Supreme Court of Connecticut
Nov 26, 1957
144 Conn. 612 (Conn. 1957)

Summary

In Barlow v. Kaminsky, 144 Conn. 612, 136 A.2d 792 (1957), the Connecticut Supreme Court, interpreting the governor's statutory power of appointment, found that "a statute which provides that a thing shall be done in a certain way carries with it an implied prohibition against doing that thing in any other way.

Summary of this case from Fleet Bank, Nat. Ass'n v. Burke

Opinion

In seeking the legislative intent for purposes of construing a statute, the court looks to the wording of the statute, its legislative history and its policy. A statute which provides that a thing shall be done in a certain way carries with it an implied prohibition against doing it in any other way. Similarly, an enumeration of powers in a statute has been held to forbid the things not enumerated. Section 92 empowers the governor, when the legislature is not in session, to fill a vacancy "in an office originally filled by the general assembly." From a consideration of the history of the statute and of appointments made to judicial office from the time of the adoption of the constitution of 1818, held that the quoted words refer to an office which had originally been filled, in a historical sense, by the General Assembly acting alone and not on nomination by the governor. Under the constitution of 1818, judges of the municipal courts were appointed by the General Assembly acting alone. After the adoption of the forty-seventh amendment in 1948 and its implementation in 1953, appointments by the General Assembly were to be on nomination by the governor. The City and Police Court of Hartford was established on July 1, 1949. The only appointments made to it were vacancy appointments purported to have been made by the governor in 1949, 1951, 1955 and 1957, and appointments by the General Assembly upon nomination by the governor in 1953. The office of judge of that court was, therefore, not an office "originally filled by the general assembly" within the meaning of 92 and hence was not an office to which the governor could make a vacancy appointment.

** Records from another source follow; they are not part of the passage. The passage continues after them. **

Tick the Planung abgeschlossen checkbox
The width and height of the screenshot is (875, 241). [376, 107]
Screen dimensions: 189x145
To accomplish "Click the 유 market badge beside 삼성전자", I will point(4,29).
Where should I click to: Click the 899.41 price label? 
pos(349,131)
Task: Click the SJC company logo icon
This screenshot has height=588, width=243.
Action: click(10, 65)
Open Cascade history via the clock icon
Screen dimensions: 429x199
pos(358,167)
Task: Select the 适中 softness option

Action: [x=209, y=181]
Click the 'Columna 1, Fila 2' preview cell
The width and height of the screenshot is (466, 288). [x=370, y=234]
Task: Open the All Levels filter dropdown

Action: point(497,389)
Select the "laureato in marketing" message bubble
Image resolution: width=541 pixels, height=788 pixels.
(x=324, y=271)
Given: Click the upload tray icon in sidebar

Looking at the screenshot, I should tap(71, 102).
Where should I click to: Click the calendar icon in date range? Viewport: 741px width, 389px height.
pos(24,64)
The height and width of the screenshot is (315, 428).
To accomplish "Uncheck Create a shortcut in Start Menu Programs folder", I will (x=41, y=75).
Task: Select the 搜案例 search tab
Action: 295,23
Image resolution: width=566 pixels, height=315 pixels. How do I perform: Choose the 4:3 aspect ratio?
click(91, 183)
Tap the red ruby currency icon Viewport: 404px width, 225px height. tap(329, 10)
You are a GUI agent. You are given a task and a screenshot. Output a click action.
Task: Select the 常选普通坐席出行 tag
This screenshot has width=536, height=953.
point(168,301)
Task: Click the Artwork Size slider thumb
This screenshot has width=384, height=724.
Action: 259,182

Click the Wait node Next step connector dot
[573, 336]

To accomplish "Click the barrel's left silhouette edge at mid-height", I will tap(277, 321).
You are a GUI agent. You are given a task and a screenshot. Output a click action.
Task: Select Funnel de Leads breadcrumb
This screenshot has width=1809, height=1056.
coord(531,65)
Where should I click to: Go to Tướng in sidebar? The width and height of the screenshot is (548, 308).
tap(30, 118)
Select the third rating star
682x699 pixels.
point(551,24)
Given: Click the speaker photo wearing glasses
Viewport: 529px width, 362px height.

Held that the governor was without power to make the vacancy appointment of the defendant in 1955 or that of the plaintiff in 1957, and neither is a de jure judge.

Argued July 24, 1957 — reargued October 10, 1957

Decided November 26, 1957

Action of quo warranto to determine whether the plaintiff or the defendant is entitled to hold office as judge of the City and Police Court of Hartford, brought to the Superior Court in Hartford County and reserved by the court, Troland, J., for the advice of this court.

Jay E. Rubinow, with whom were Paul B. Groobert, Arthur M. Lewis, William T. Shea and, on the brief, John D. LaBelle, for the plaintiff

Ernest W. McCormick, with whom were Denis T. O'Brien, Jr., and Lee C. Fielden, for the defendant.


This action is brought to determine the title to the office of a judge of the City and Police Court of Hartford. The case has been reserved for our advice.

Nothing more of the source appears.